Comcast has also made improvements in its customer service, and also credited its new X1 cable box for greater customer retention. Comcast tripled the size of its complaint-focused team on social media, hiring 5,500 customer-service reps, and improving technicians' on-time record. 

Improvements in broadband capabilities also helped the cable companies grab share from the telcos and satellite providers. 

Cord-cutting marches on
While Comcast was trumpeting its best quarter in eight years with 89,000 subscriber additions, Netflix added more than 1.5 million subscribers last quarter, and Amazon grew its Prime base by 47% domestically last year. Streaming services continue to grow in popularity, and pay-TV overall is still losing subscribers. Through the four quarters ending last September, pay-TV providers lost about 750,000 subscribers, or nearly 1% of the market, and the decline worsened in the most recent quarter from 155,000 to 190,000. 

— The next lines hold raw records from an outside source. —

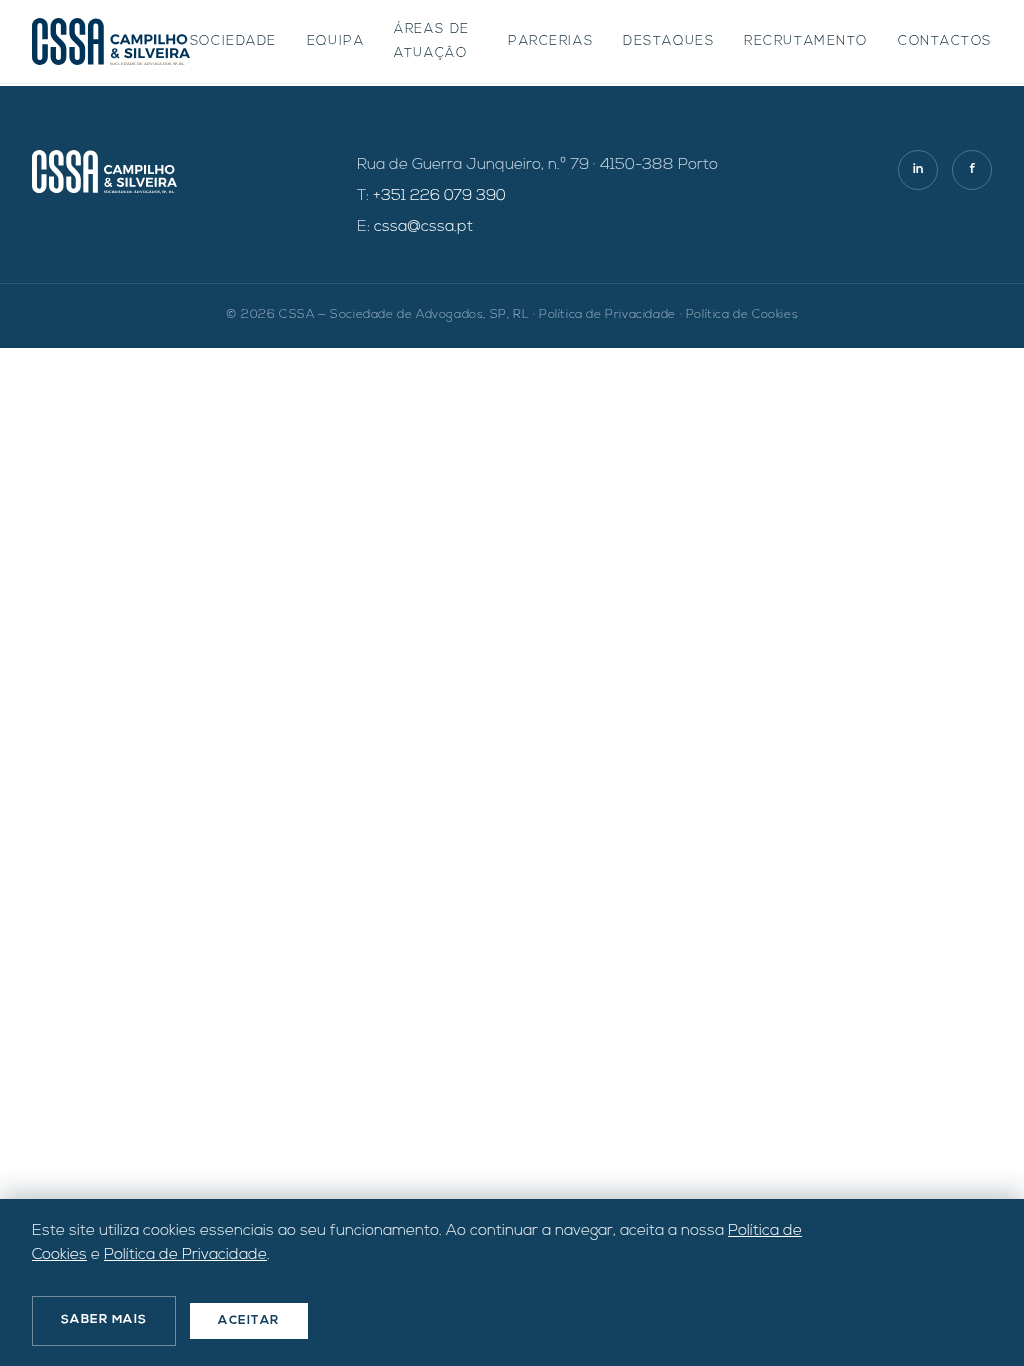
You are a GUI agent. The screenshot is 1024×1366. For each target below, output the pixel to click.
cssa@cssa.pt (423, 227)
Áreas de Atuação (431, 41)
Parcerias (550, 41)
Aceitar (248, 1321)
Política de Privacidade (607, 315)
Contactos (945, 41)
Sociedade (233, 41)
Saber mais (104, 1320)
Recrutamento (806, 41)
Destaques (668, 41)
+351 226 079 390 (439, 196)
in (918, 169)
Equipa (335, 41)
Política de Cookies (742, 315)
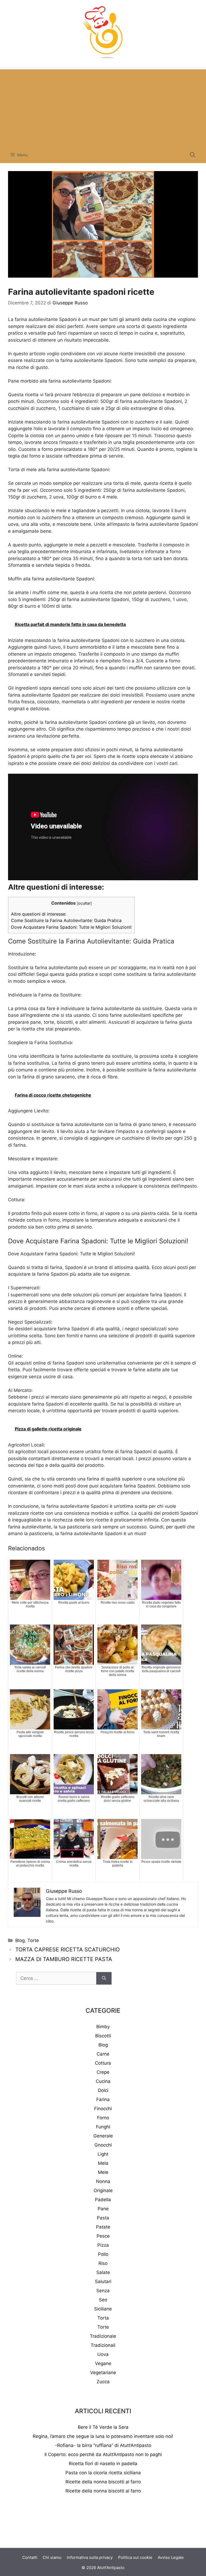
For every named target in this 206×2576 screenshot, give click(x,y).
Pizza (103, 2245)
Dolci (103, 2090)
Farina (103, 2099)
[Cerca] (104, 1978)
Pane (103, 2208)
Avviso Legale (171, 2557)
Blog (20, 1940)
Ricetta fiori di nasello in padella (103, 2463)
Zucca (103, 2381)
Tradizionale (103, 2336)
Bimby (103, 2026)
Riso (103, 2263)
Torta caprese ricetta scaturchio (67, 1949)
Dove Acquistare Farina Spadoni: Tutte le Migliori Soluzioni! (71, 927)
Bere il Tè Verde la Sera (103, 2427)
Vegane (103, 2363)
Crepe (103, 2072)
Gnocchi (103, 2145)
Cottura (103, 2063)
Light (103, 2154)
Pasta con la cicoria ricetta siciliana (103, 2472)
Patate (103, 2227)
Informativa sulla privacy (90, 2557)
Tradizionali (103, 2345)
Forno (103, 2117)
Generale (103, 2136)
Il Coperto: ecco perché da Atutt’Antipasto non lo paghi (103, 2454)
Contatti (29, 2557)
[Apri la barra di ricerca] (193, 155)
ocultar (84, 903)
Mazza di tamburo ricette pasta (63, 1959)
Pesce (103, 2236)
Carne (103, 2054)
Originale (103, 2190)
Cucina (103, 2081)
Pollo (103, 2254)
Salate (103, 2272)
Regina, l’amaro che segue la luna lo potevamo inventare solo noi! (103, 2436)
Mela (103, 2163)
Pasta (103, 2217)
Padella (103, 2199)
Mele (103, 2172)
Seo (103, 2299)
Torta (103, 2318)
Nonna (103, 2181)
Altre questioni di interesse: (38, 914)
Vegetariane (103, 2372)
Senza (103, 2290)
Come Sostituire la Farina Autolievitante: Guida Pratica (66, 920)
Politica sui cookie (135, 2557)
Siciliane (103, 2308)
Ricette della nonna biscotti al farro (103, 2481)
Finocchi (103, 2108)
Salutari (103, 2281)
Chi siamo (52, 2557)
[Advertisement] (103, 106)
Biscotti (103, 2035)
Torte (33, 1940)
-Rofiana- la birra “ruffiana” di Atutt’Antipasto (103, 2445)
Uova (103, 2354)
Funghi (103, 2126)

As the cable companies' temporary victory indicates, leaders like Comcast and Time Warner Cable aren't about to disappear, especially since both have strong broadband subscriber growth to compensate for shortages in the video segment. 

Cord-cutting is happening slowly, but the competition is only getting better. Netflix plans to double its slate of original shows this year, and Amazon joined Netflix on a shopping spree at the recent Sundance Film Festival. Technology will make streaming even easier as smart TVs and new products proliferate through American households.

Don't expect this trend to stop. If anything, cord-cutting will only speed up.